Do ponto de vista económico, Patrícia Portela recordou que Cabo Verde vive uma fase de redefinição, após a reclassificação como país de rendimento médio-alto, o que coloca novos desafios de diversificação e competitividade. Defendeu que a transição digital, a modernização agrícola, a economia criativa, a biotecnologia marinha e a economia azul são áreas em que o país já demonstrou potencial e que exigem investimento determinado em investigação aplicada e inovação tecnológica. “Universidades como a Uni-CV são a infraestrutura intelectual que torna esse investimento possível. São laboratórios vivos de ideias, soluções e talentos”, afirmou.

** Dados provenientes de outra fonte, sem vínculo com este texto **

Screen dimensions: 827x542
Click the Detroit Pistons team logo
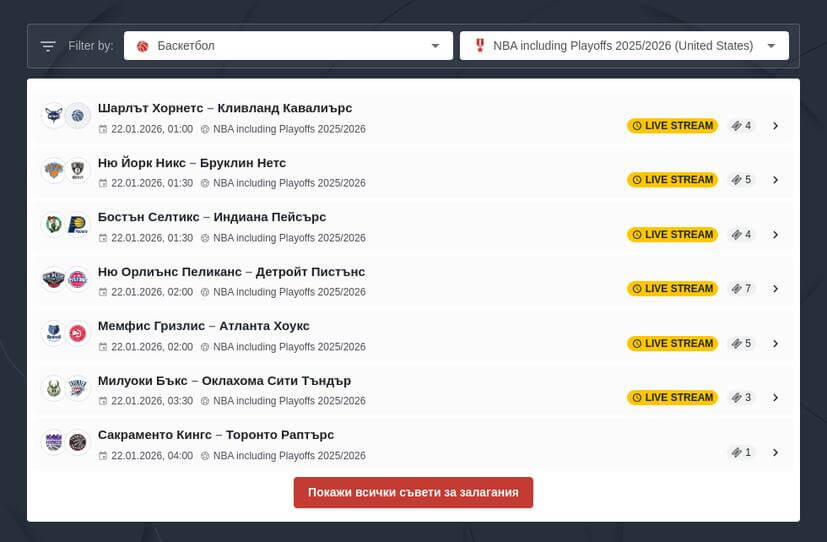78,279
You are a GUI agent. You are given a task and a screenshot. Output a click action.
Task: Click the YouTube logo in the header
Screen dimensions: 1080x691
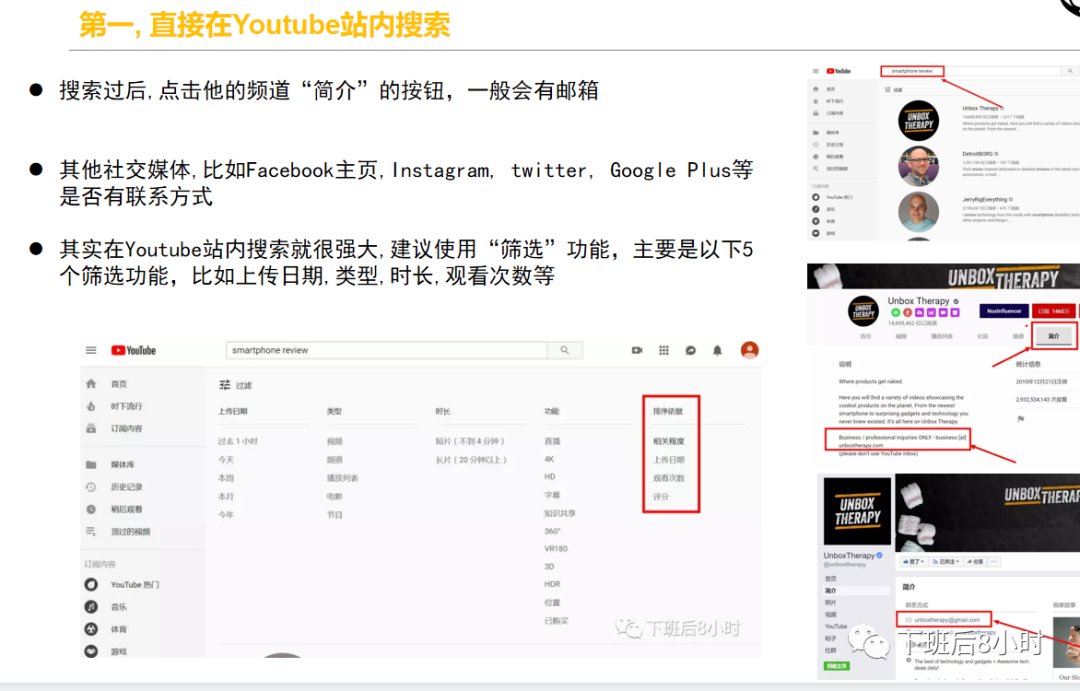coord(133,351)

Na dimensão ambiental, chamou a atenção para o facto de Cabo Verde estar “na linha da frente da crise climática”, com impactos visíveis na seca, na erosão costeira, na perda de biodiversidade e na pressão sobre os recursos naturais. Defendeu que a resposta a estes desafios passa “sobretudo pela ciência que informa as políticas”, permitindo prever eventos extremos, gerir melhor os aquíferos, restaurar ecossistemas, promover energias renováveis e desenvolver modelos de adaptação climática adequados ao contexto local. Sublinhou ainda o papel estratégico da ciência do oceano num país que é “99% mar”, lembrando que o oceano é “o maior laboratório, o maior recurso e a maior responsabilidade” de Cabo Verde.

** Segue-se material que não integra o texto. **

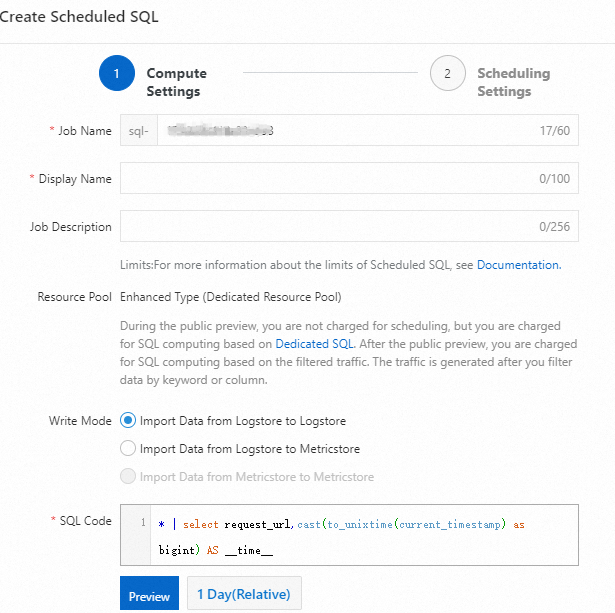Click the Job Name input field
The width and height of the screenshot is (615, 613).
coord(340,131)
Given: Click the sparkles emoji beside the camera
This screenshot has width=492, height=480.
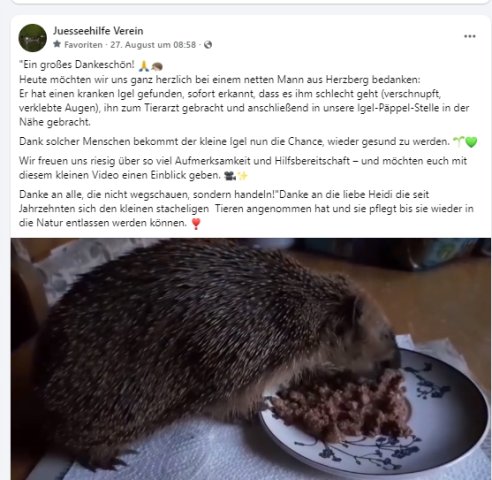Looking at the screenshot, I should 242,175.
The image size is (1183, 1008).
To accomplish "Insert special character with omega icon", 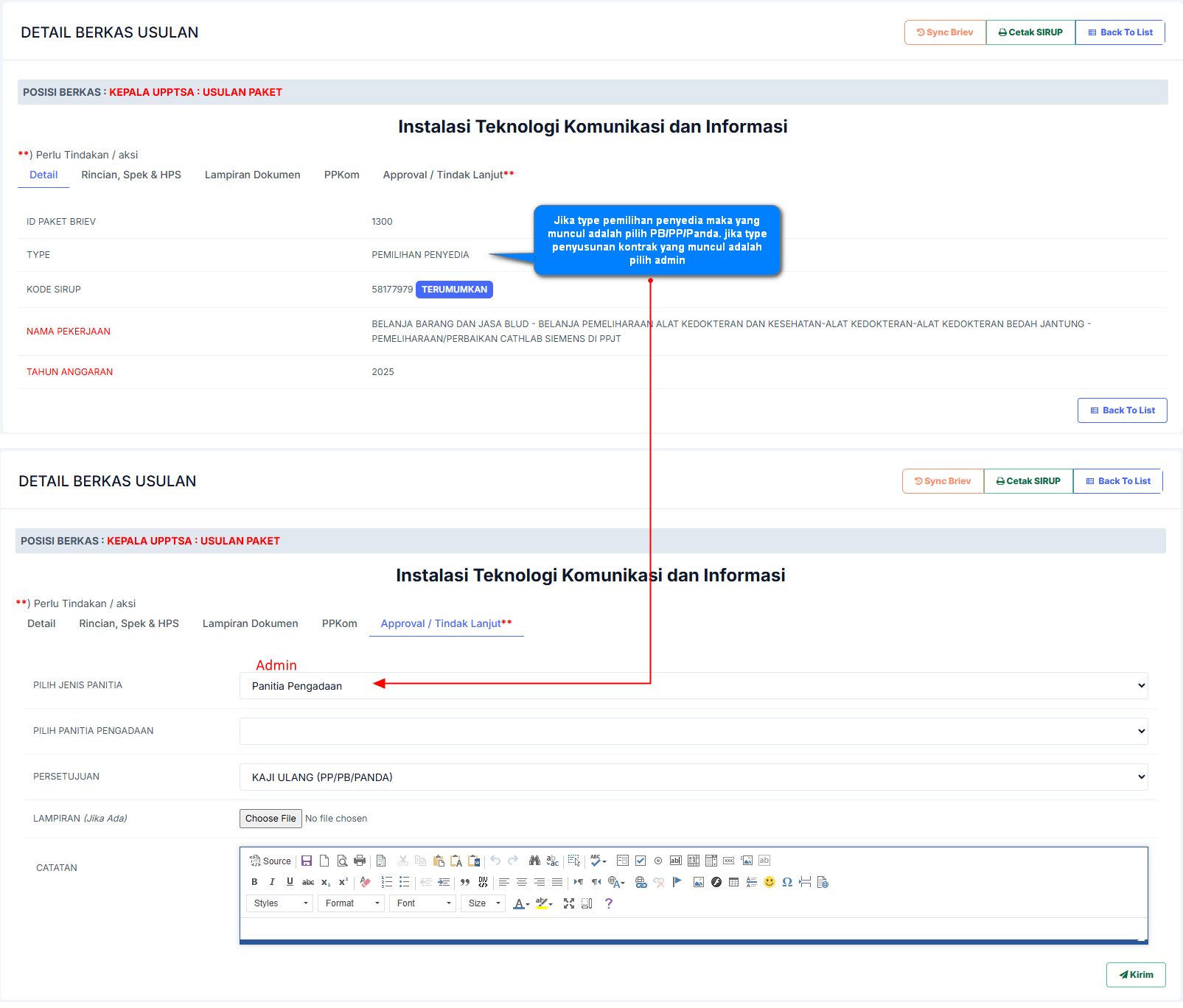I will pyautogui.click(x=787, y=882).
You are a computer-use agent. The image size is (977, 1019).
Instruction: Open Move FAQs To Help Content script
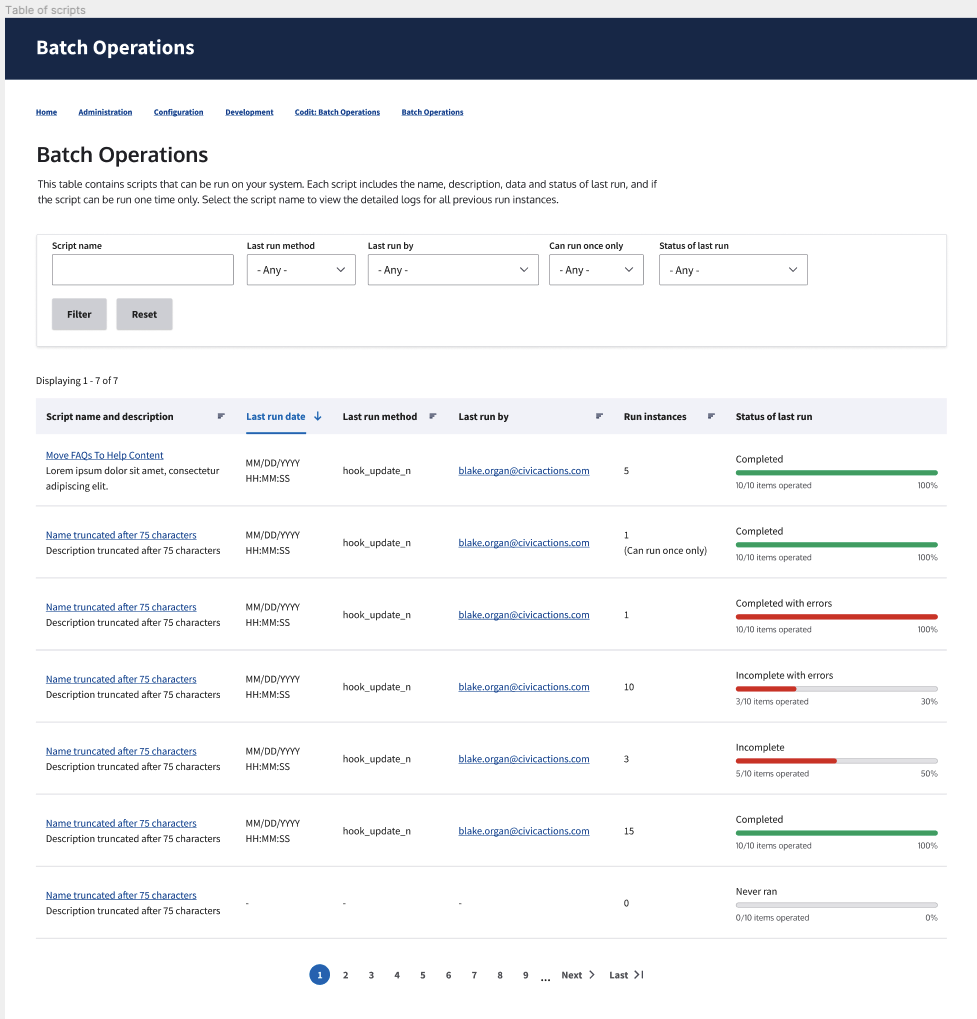[x=105, y=455]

A representante das Nações Unidas valorizou o contributo da Uni-CV para a implementação dos Objetivos de Desenvolvimento Sustentável (ODS) no país, recordando a Feira dos ODS organizada em parceria com o Sistema das Nações Unidas. Revelou ter ficado “absolutamente impressionada” com o número de projetos científicos com impacto direto em áreas como segurança alimentar, proteção social, igualdade de género, energia e economia azul, e lançou o desafio de promover novas formas de dar visibilidade a essas iniciativas, incluindo uma eventual nova edição da feira.

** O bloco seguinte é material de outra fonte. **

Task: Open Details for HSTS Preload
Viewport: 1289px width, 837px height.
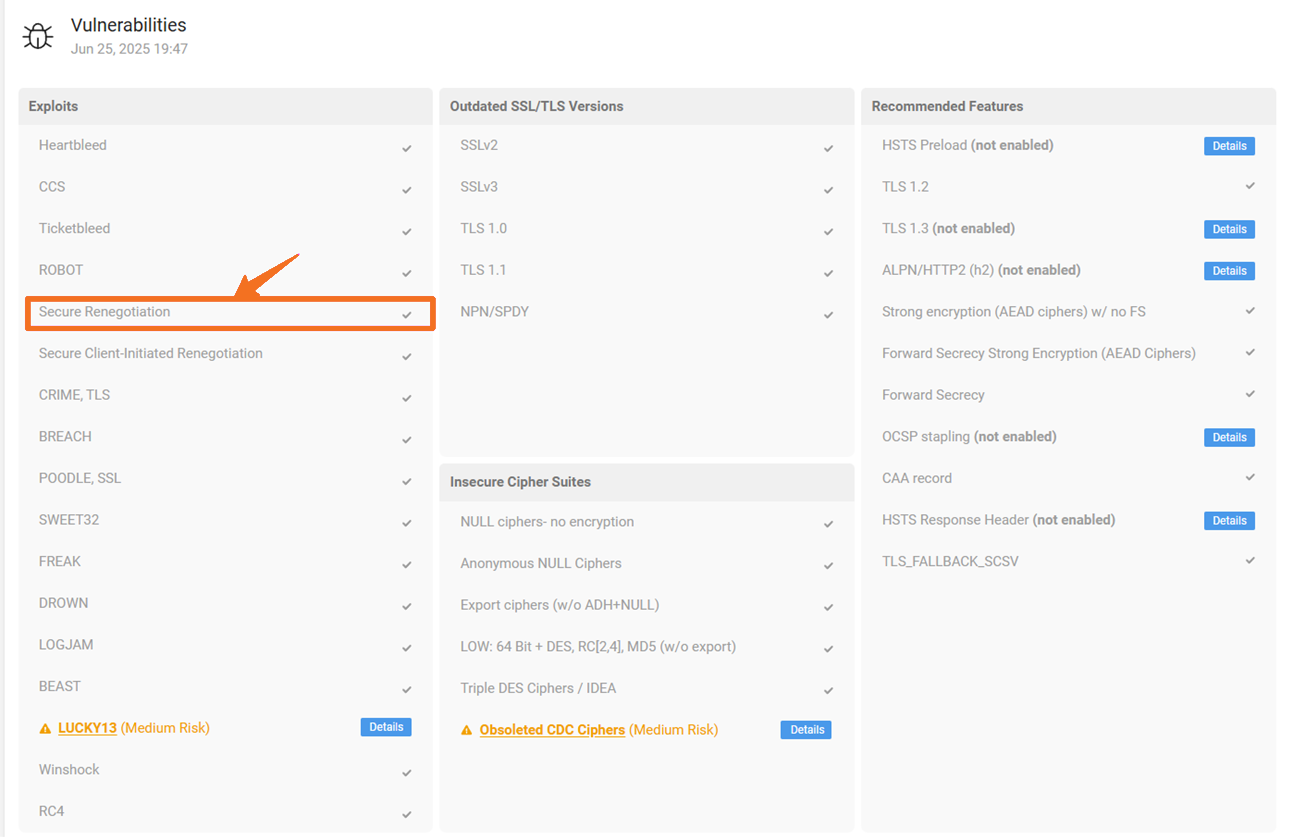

Numa intervenção particularmente sensível à dimensão cívica da ciência, Patrícia Portela alertou para a expansão da desinformação e dos discursos de ódio, lembrando que “as fake news se espalham mais depressa do que os factos”. Defendeu o reforço da literacia científica e do pensamento crítico, considerando a ciência “um escudo contra as mentiras”, e apresentou iniciativas que o Sistema das Nações Unidas está a desenvolver, em parceria com a Uni-CV, a Associação de Jornalistas, a ARC e a CNE, para enfrentar a desinformação e o discurso de ódio no espaço público.
Dirigindo-se diretamente aos estudantes e investigadores, a conferencista deixou uma mensagem final clara: “O futuro de Cabo Verde está nas vossas mãos”. A ciência, afirmou, não é apenas um percurso profissional, mas “uma forma de ver o mundo” e um compromisso com a verdade, o progresso e o bem comum. “Cabo Verde será tão forte quanto for a sua comunidade científica”, concluiu, reiterando, em nome do Sistema das Nações Unidas, o compromisso de continuar a apoiar a Uni-CV e as demais universidades na promoção da investigação, da formação de talentos e da construção de um país mais justo, resiliente e sustentável.